Stored data:
######
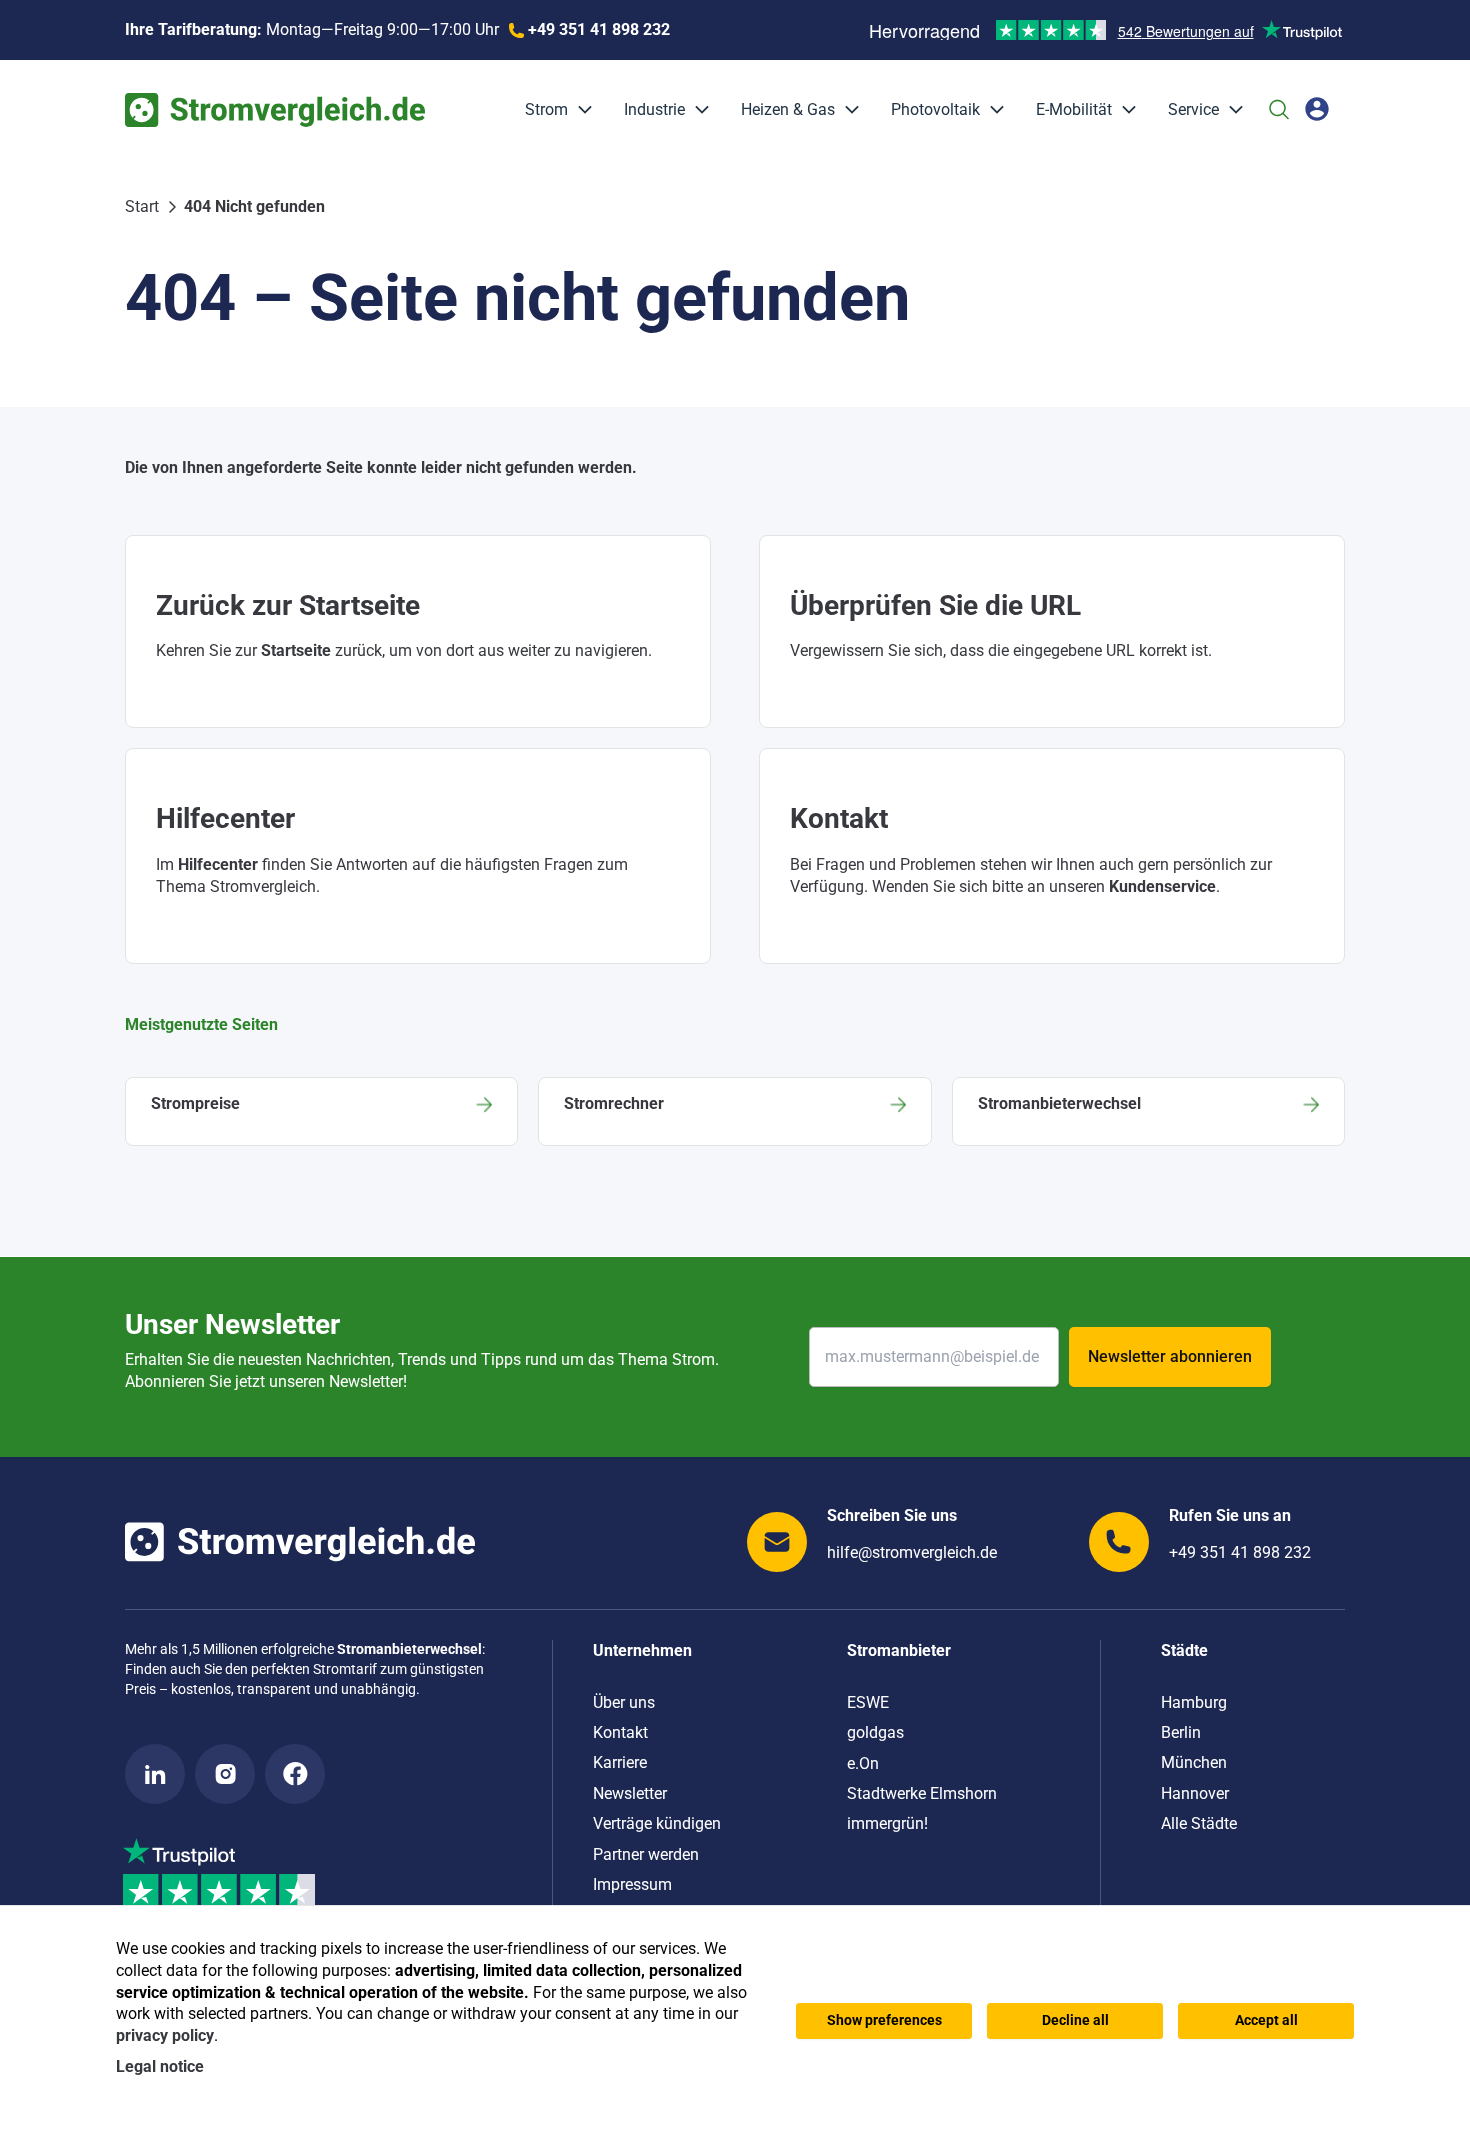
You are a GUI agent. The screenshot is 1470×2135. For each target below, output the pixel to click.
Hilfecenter (218, 864)
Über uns (624, 1702)
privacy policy (165, 2035)
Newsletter (630, 1793)
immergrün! (887, 1823)
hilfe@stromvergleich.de (912, 1552)
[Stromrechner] (734, 1111)
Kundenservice (1162, 886)
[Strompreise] (321, 1111)
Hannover (1195, 1793)
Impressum (632, 1884)
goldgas (875, 1732)
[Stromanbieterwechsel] (1148, 1111)
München (1194, 1762)
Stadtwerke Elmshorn (922, 1793)
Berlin (1181, 1732)
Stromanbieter (899, 1650)
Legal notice (160, 2066)
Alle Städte (1199, 1823)
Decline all (1075, 2020)
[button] (580, 110)
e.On (863, 1763)
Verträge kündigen (657, 1823)
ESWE (868, 1702)
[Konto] (1317, 109)
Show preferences (884, 2020)
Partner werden (646, 1854)
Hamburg (1194, 1702)
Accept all (1266, 2020)
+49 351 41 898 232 (1240, 1552)
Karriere (620, 1762)
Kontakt (620, 1732)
######
AIM OF THE TASK
All entries above are to be reproduced exactly, with no pictures.

SOLUTION BELOW
You are a GUI agent. The screenshot is 1470×2135. For each target below, output the pixel to click.
Hilfecenter (218, 864)
Über uns (624, 1702)
privacy policy (165, 2035)
Newsletter (630, 1793)
immergrün! (887, 1823)
hilfe@stromvergleich.de (912, 1552)
[Stromrechner] (734, 1111)
Kundenservice (1162, 886)
[Strompreise] (321, 1111)
Hannover (1195, 1793)
Impressum (632, 1884)
goldgas (875, 1732)
[Stromanbieterwechsel] (1148, 1111)
München (1194, 1762)
Stadtwerke Elmshorn (922, 1793)
Berlin (1181, 1732)
Stromanbieter (899, 1650)
Legal notice (160, 2066)
Alle Städte (1199, 1823)
Decline all (1075, 2020)
[button] (580, 110)
e.On (863, 1763)
Verträge kündigen (657, 1823)
ESWE (868, 1702)
[Konto] (1317, 109)
Show preferences (884, 2020)
Partner werden (646, 1854)
Hamburg (1194, 1702)
Accept all (1266, 2020)
+49 351 41 898 232 (1240, 1552)
Karriere (620, 1762)
Kontakt (620, 1732)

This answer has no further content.